> **WHAT NEEDS TO BE DONE**
Copy the records below exactly as they appear, line for line.

> **GIVEN DATA**
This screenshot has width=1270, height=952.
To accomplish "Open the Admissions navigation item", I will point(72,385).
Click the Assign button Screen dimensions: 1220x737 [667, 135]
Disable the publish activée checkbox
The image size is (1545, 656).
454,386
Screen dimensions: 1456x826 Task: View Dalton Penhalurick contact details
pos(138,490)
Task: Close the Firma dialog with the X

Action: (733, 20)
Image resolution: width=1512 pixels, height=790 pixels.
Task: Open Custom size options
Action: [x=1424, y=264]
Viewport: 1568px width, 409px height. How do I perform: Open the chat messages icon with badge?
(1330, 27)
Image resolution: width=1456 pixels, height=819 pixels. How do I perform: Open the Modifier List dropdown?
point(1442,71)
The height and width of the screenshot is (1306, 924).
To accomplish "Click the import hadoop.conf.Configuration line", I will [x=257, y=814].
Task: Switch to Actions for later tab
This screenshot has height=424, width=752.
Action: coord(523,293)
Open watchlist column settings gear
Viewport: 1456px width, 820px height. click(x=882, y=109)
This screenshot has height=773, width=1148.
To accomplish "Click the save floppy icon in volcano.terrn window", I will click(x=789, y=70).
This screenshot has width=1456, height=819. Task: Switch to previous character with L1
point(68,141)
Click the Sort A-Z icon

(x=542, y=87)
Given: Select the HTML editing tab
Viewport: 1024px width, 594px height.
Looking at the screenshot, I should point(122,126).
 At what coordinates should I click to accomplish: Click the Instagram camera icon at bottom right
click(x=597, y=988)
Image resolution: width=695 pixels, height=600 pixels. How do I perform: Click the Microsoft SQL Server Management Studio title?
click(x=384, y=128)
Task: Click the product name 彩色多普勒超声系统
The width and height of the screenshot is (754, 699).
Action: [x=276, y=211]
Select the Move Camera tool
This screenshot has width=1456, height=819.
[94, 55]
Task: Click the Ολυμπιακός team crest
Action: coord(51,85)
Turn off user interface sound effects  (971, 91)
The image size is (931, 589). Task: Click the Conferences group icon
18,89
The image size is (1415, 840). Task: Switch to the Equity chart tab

> **COMPLETE OUTPUT**
This screenshot has width=1270, height=952.
To accomplish "Open the Admissions navigation item", I will point(72,385).
Click the Assign button Screen dimensions: 1220x737 [667, 135]
Disable the publish activée checkbox
The image size is (1545, 656).
454,386
Screen dimensions: 1456x826 Task: View Dalton Penhalurick contact details
pos(138,490)
Task: Close the Firma dialog with the X

Action: (733, 20)
Image resolution: width=1512 pixels, height=790 pixels.
Task: Open Custom size options
Action: [x=1424, y=264]
Viewport: 1568px width, 409px height. How do I perform: Open the chat messages icon with badge?
(1330, 27)
Image resolution: width=1456 pixels, height=819 pixels. How do I perform: Open the Modifier List dropdown?
point(1442,71)
The height and width of the screenshot is (1306, 924).
To accomplish "Click the import hadoop.conf.Configuration line", I will [x=257, y=814].
Task: Switch to Actions for later tab
This screenshot has height=424, width=752.
Action: coord(523,293)
Open watchlist column settings gear
Viewport: 1456px width, 820px height. click(x=882, y=109)
This screenshot has height=773, width=1148.
To accomplish "Click the save floppy icon in volcano.terrn window", I will click(x=789, y=70).
This screenshot has width=1456, height=819. Task: Switch to previous character with L1
point(68,141)
Click the Sort A-Z icon

(x=542, y=87)
Given: Select the HTML editing tab
Viewport: 1024px width, 594px height.
Looking at the screenshot, I should point(122,126).
 At what coordinates should I click to accomplish: Click the Instagram camera icon at bottom right
click(x=597, y=988)
Image resolution: width=695 pixels, height=600 pixels. How do I perform: Click the Microsoft SQL Server Management Studio title?
click(x=384, y=128)
Task: Click the product name 彩色多普勒超声系统
The width and height of the screenshot is (754, 699).
Action: [x=276, y=211]
Select the Move Camera tool
This screenshot has width=1456, height=819.
[94, 55]
Task: Click the Ολυμπιακός team crest
Action: coord(51,85)
Turn off user interface sound effects  (971, 91)
The image size is (931, 589). Task: Click the Conferences group icon
18,89
The image size is (1415, 840). Task: Switch to the Equity chart tab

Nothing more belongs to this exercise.